═════ GIVEN RECORDS
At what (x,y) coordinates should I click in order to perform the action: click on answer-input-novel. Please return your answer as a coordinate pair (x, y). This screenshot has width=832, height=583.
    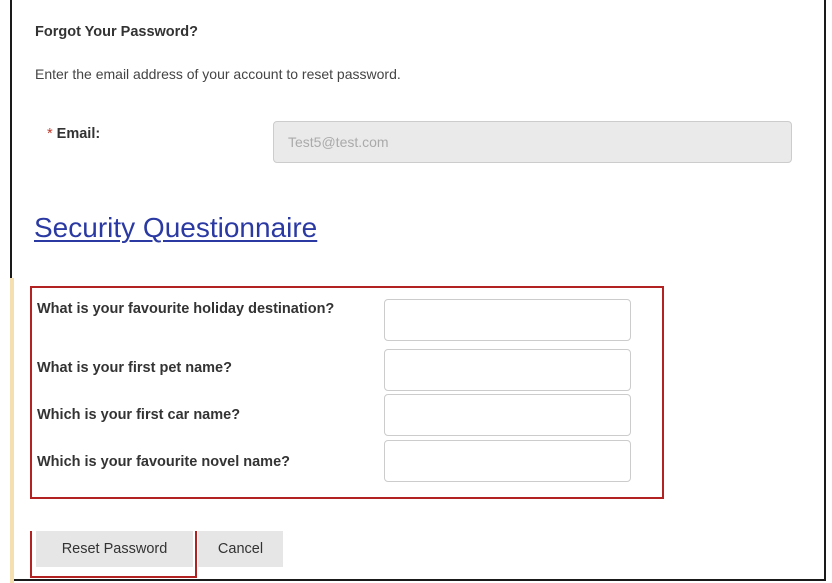
    Looking at the image, I should click on (508, 461).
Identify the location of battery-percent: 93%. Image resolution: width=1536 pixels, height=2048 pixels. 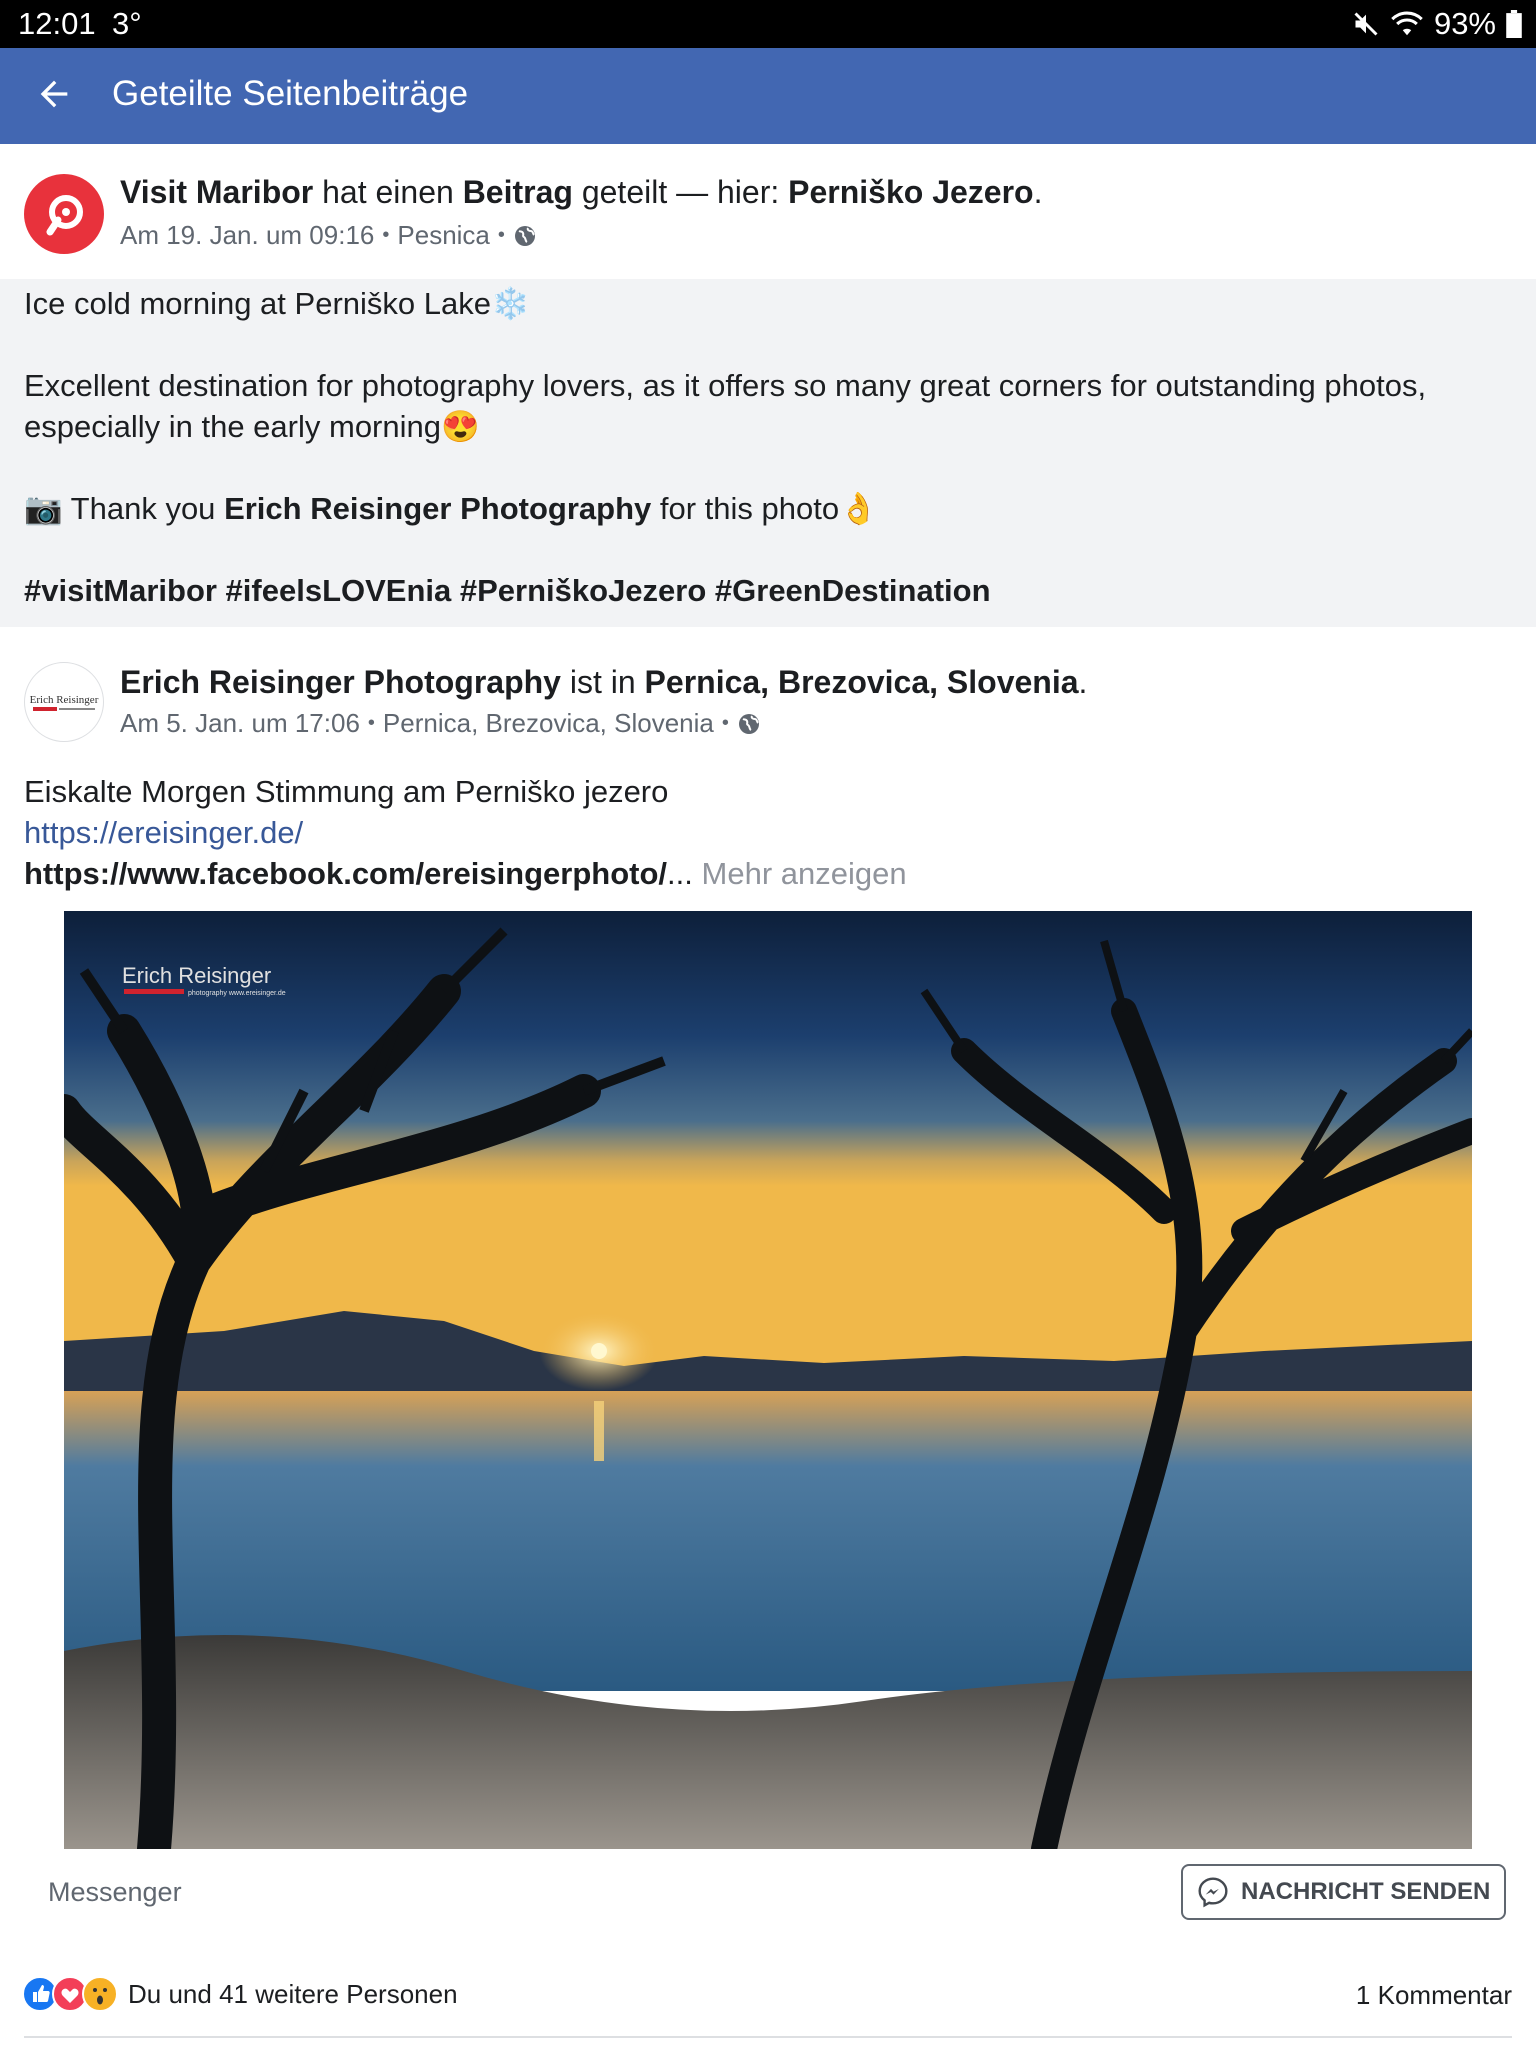
(1464, 24).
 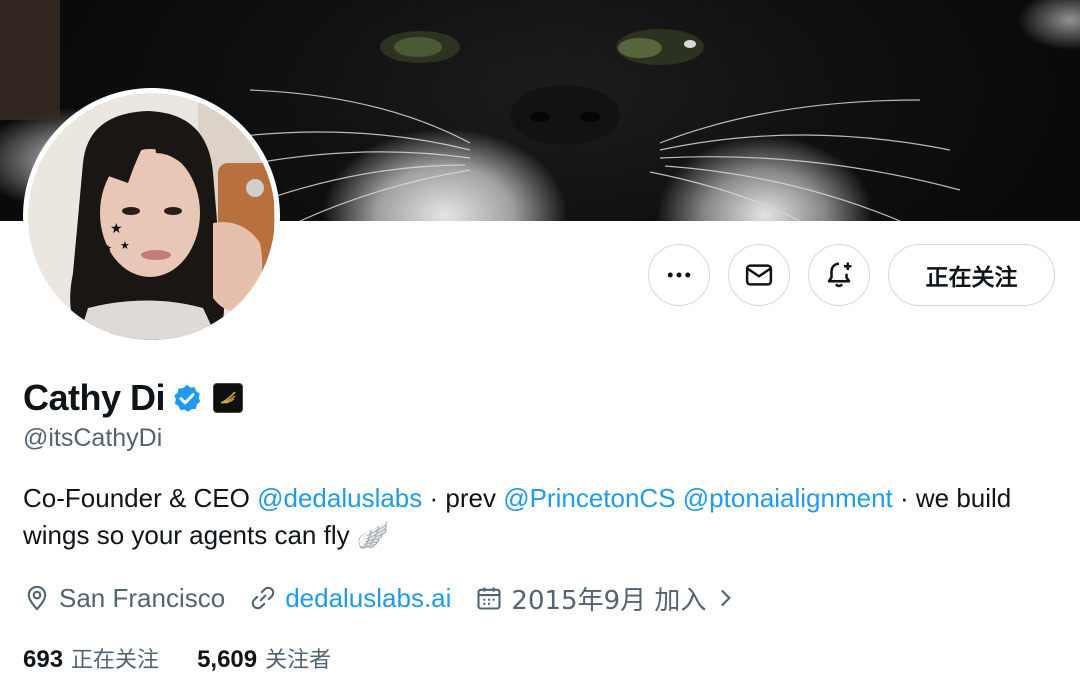 I want to click on more-button, so click(x=679, y=275).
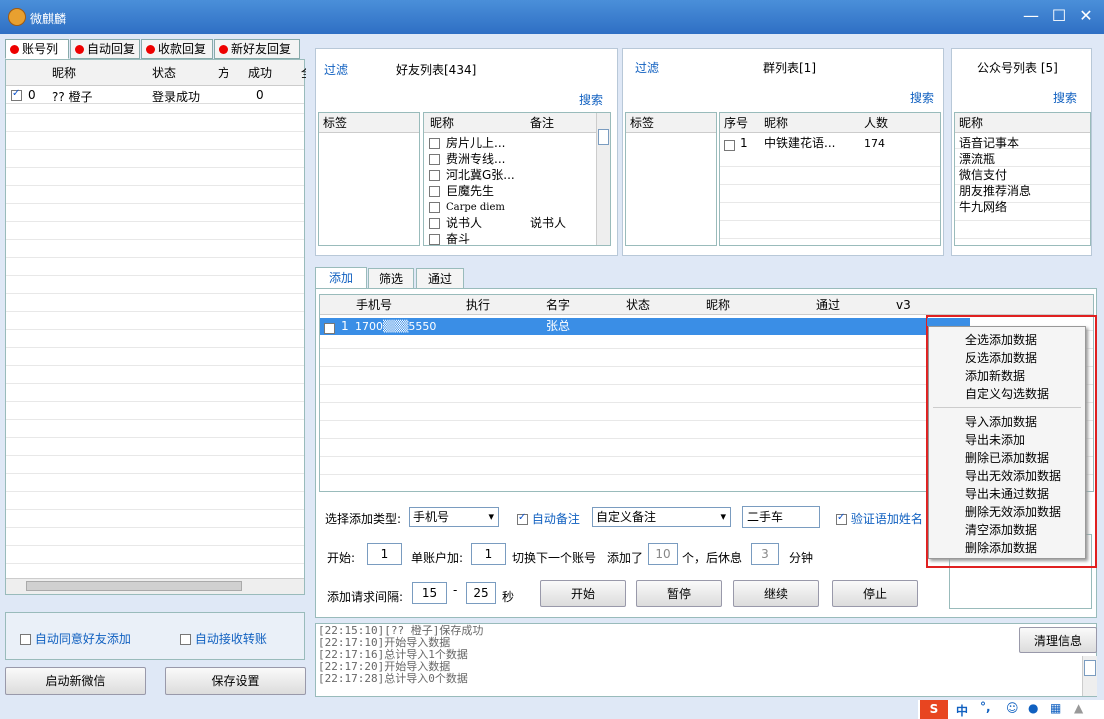  Describe the element at coordinates (1065, 98) in the screenshot. I see `official-search-link: 搜索` at that location.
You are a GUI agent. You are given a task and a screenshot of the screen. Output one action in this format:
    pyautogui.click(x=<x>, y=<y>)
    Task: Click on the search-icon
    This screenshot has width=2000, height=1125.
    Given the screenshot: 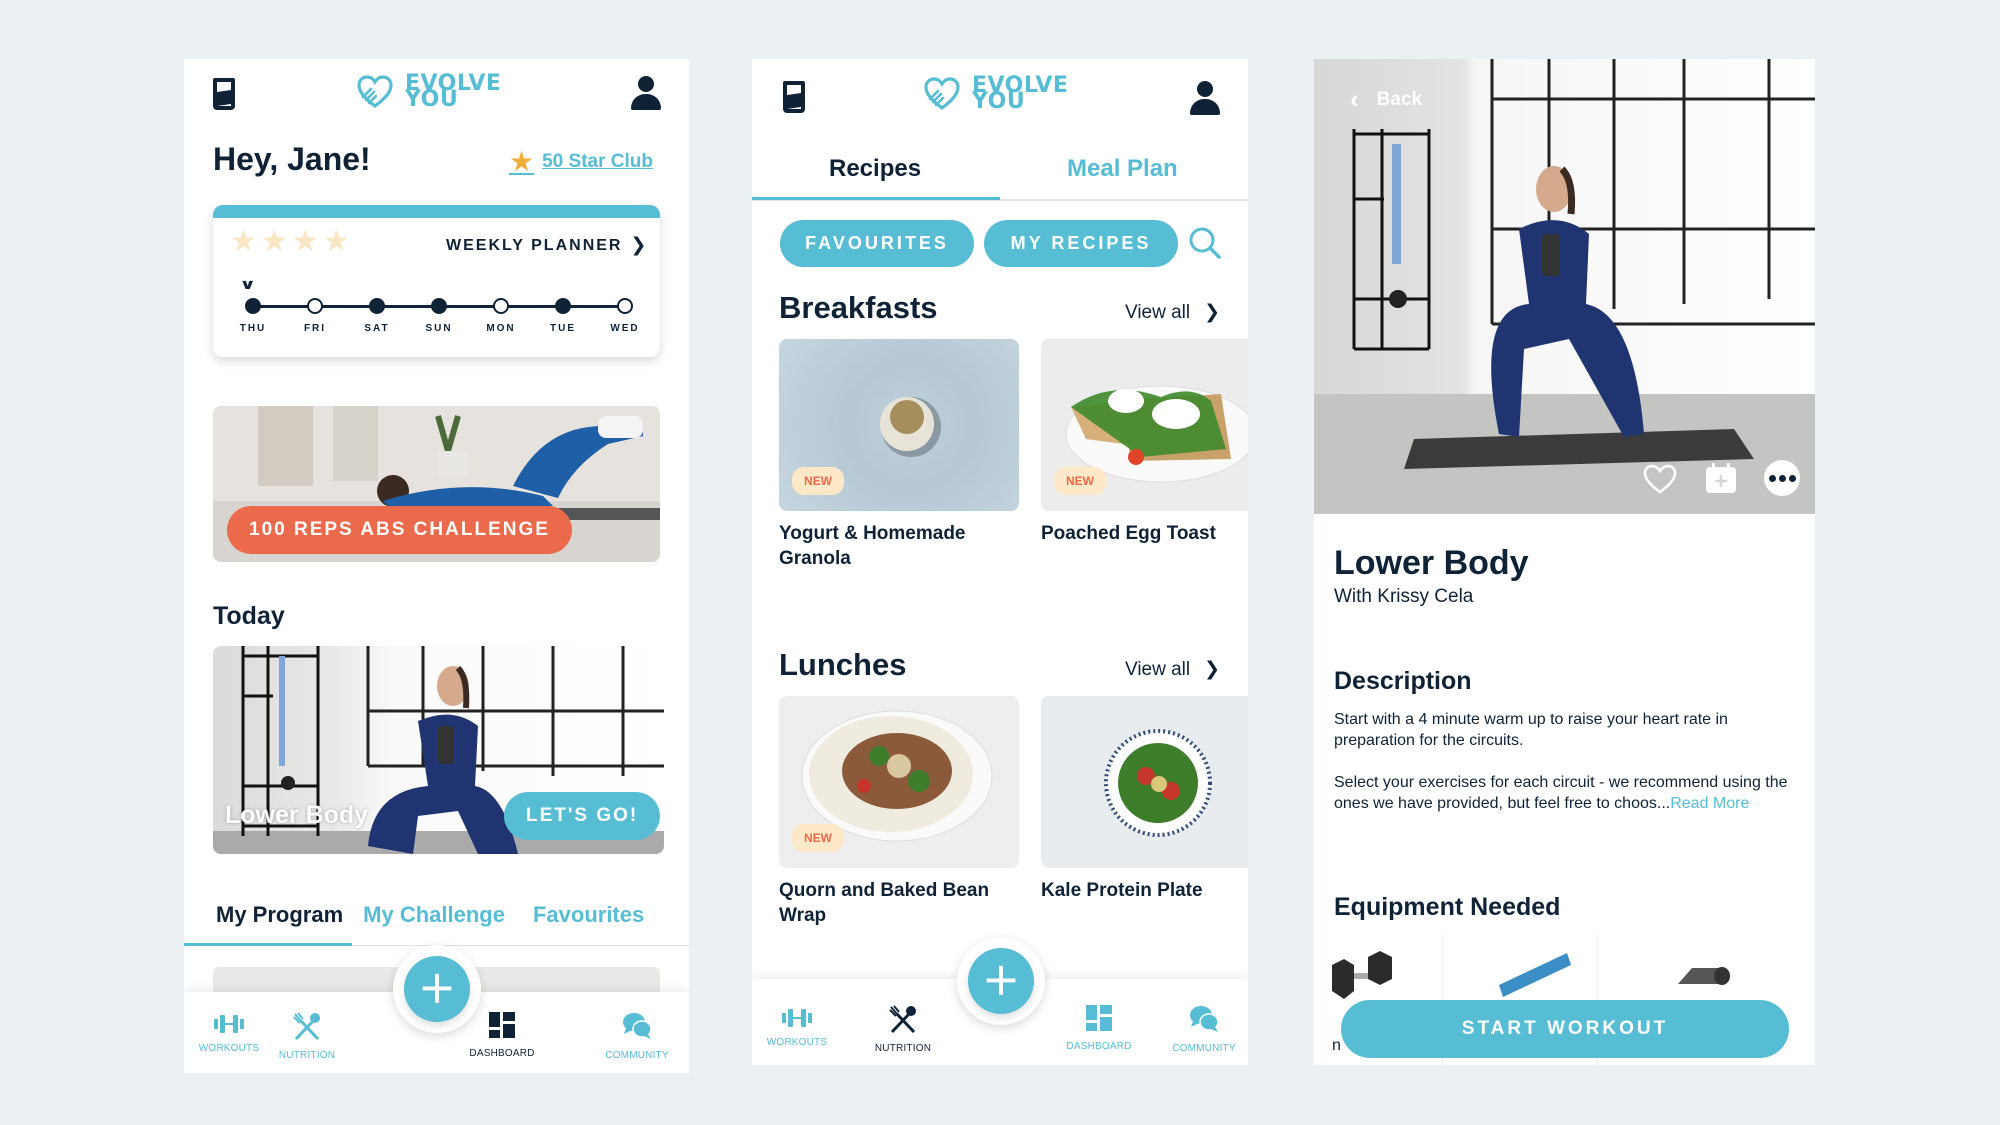 What is the action you would take?
    pyautogui.click(x=1205, y=243)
══════════
Rewrite the data as a JSON list of strings, one string per line with blank lines omitted, beginning at the start of the data and stopping after the line that contains "Describe the element". Leave the pictures out of the answer.

[
  "At what (x,y) coordinates should I click in order to perform the action: click on answer-input-novel. Please return your answer as a coordinate pair (x, y). This screenshot has width=832, height=583.",
  "    Looking at the image, I should click on (508, 461).",
  "Identify the location of battery-percent: 93%. Image resolution: width=1536 pixels, height=2048 pixels. ",
  "(1464, 24).",
  "  I want to click on more-button, so click(x=679, y=275).",
  "  Describe the element at coordinates (1065, 98) in the screenshot. I see `official-search-link: 搜索` at that location."
]